Contexte historique : Le poids d’un héritage controversé
Créé en 1945 sous le nom de « franc des Colonies françaises d’Afrique », le CFA a longtemps symbolisé la dépendance économique postcoloniale. Son arrimage à l’euro (via le Trésor français) et la centralisation de 50 % des réserves de change à Paris alimentaient les critiques. En 2020, la décision de remplacer le CFA par l’« Eco » avait suscité l’enthousiasme, mais les modalités techniques – maintien de la parité avec l’euro et rôle limité de la BCEAO – avaient tempéré les ardeurs. La réforme de 2025 va plus loin : suppression du dépôt obligatoire en France, création d’un fonds souverain régional et adoption d’un nouveau nom, le « Néo ».
Les défis de la transition monétaire
La réussite de cette réforme dépendra de trois facteurs clés. Premièrement, la gestion des réserves de change, cruciale pour éviter une dépréciation brutale. Les pays de l’UEMOA détiennent aujourd’hui 14 milliards d’euros de réserves, mais leur répartition (40 % en or, 30 % en devises étrangères) reste fragile face aux chocs externes. Deuxièmement, la crédibilité institutionnelle de la BCEAO, longtemps perçue comme un relais des intérêts français. La nomination d’un gouverneur ivoirien et l’ouverture du conseil d’administration aux représentants du secteur privé africain visent à rassurer les marchés. Enfin, l’adhésion populaire : dans des économies où 70 % des transactions se font en cash, le succès du Néo dépendra de sa stabilité face au dollar et au franc CFA émis par la CEMAC (Afrique centrale).

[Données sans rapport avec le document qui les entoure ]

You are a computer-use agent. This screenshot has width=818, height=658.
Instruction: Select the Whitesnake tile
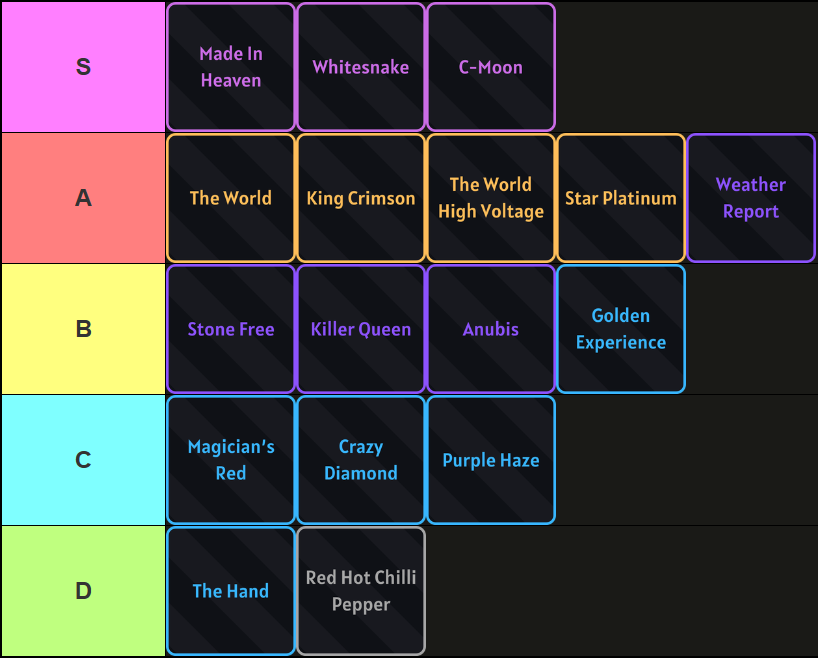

Impacts régionaux et réactions internationales
Si le Sénégal et la Côte d’Ivoire saluent une « libération mentale », le Mali et le Burkina Faso – dirigés par des juntes – dénoncent une réforme « cosmétique ». Pour le professeur Ndongo Samba Sylla, économiste sénégalais, « sans diversification économique, changer de monnaie revient à repeindre les murs d’une maison fissurée ». À l’international, la France affiche un soutien prudent, tandis que la Chine et la Turquie voient dans cette réforme une opportunité pour accroître leurs investissements.
Perspectives : Vers un modèle monétaire panafricain ?
La réforme de la BCEAO pourrait inspirer la CEDEAO, qui planifie depuis 2003 une monnaie unique pour ses quinze États membres. Toutefois, les divergences entre le Nigeria (pétrolier, anglophone) et les pays francophones compliquent les négociations. À plus long terme, l’enjeu sera d’éviter les écueils du rand sud-africain – monnaie souveraine mais vulnérable aux capitaux spéculatifs – et de construire une politique monétaire alignée sur les besoins réels des populations.